NICOSIA, Cyprus (AP) — The new president of Cyprus met informally with the leader of the breakaway Turkish Cypriots on Thursday to test the waters on reviving stalemated talks to end the island’s ethnic division, which has been a source of instability in the east Mediterranean for decades.
The two-hour meeting, hosted by the head of the U.N. peacekeeping mission on the island, was the first for President-elect Nikos Christodoulides following his election victory earlier this month. The fact that it took place even before Christodoulides — a former foreign minister — formally assumes office on March 1 aimed to underscore a campaign pledge to keep a peace deal as an overriding priority.
But the meeting itself is no harbinger of a breakthrough anytime soon, because seemingly insurmountable obstacles still stand in the way of a peace deal. Chief among those obstacles is an about-face by Turkey and the minority Turkish Cypriots regarding the agreed-upon shape of a deal after the most recent failed push for peace at a Swiss resort in the summer of 2017.
The island’s division came about in 1974 when Turkey invaded in the wake of a coup aimed at union with Greece. Only Turkey recognizes a Turkish Cypriot declaration of independence in the island’s northern third and it maintains more than 35,000 troops there. Cyprus joined the European Union in 2004, but only the Greek Cypriot south enjoys full membership benefits.
There had been a long-held understanding that any deal would reunify Cyprus as a federation composed of a Turkish-speaking zone in the north and a Greek speaking zone in the south. But Turkey and the Turkish Cypriots are now seeking a two-state deal that recognizes separate Turkish Cypriot sovereignty, something that Greek Cypriots reject out of hand and which has also been rejected by the European Union, the United Nations, the U.S. and other countries.
Turkish Cypriot leader Ersin Tatar has said that he’s open to dialogue, but warned there’s “no flexibility or retreat” from the two-state proposal as well as a permanent Turkish troop presence on the island and military intervention rights for Ankara — all non-starters for the Greek Cypriot side.
“You can never impose on us a settlement saying that ‘this is what the EU says,’ burying your head in the sand,” Tatar said. “Our red line is our sovereignty.”
Emerging from Thursday’s meeting, Tatar repeated there can be no formal return to the negotiating table without the recognition of Turkish Cypriot sovereignty. He also raised the possibility of the two sides working together on dealing with potential earthquakes on the island.

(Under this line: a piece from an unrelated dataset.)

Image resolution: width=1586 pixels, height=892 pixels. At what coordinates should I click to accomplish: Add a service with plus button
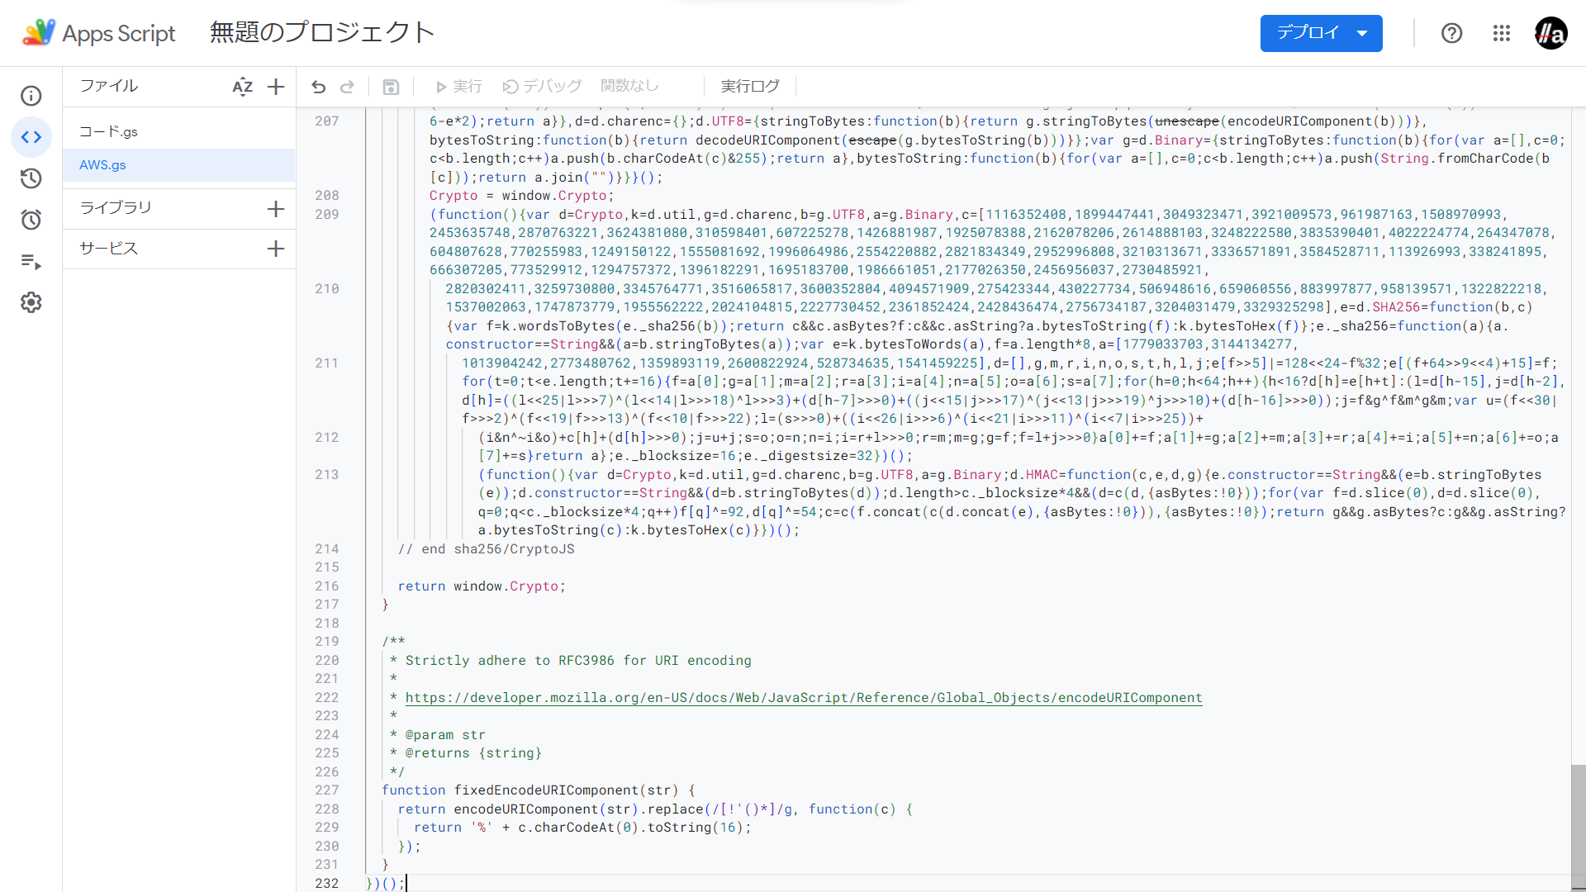tap(276, 249)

Christodoulides said that could be done through established “technical committees” formed to foster cooperation on a wide range of fields, such as restoration of cultural monuments on either side.
Christodoulides told The Associated Press prior to the meeting that he’s “fully aware” of the obstacles, “but that doesn’t mean that we mustn’t do everything possible to break the current deadlock.”
The president-elect said key to any peace deal would be the EU’s active involvement in U.N.-led talks through the appointment by EU leaders of a “strong political personality.”
He said Turkey could be made more amenable to a deal if things that it has long sought from the EU — including upgrading its customs union with the bloc, visa-free travel for its citizens and unfreezing its EU membership bid — can be put on the negotiating table.
Christodoulides said after the meeting that he “didn’t hear anything that he wasn’t expecting” from Tatar, but that he had proposed to the Turkish Cypriot leader to meet again socially with their wives.
A potential deal could expedite the development of sizable natural gas deposits off Cyprus’ southern shores amid Europe’s energy crunch and remove a major thorn in the rocky relationship between NATO allies Greece and Turkey.
“The EU has all the tools that could create a beneficial state of affairs in which all sides will have nothing but to gain from a Cyprus settlement,” Christodoulides said.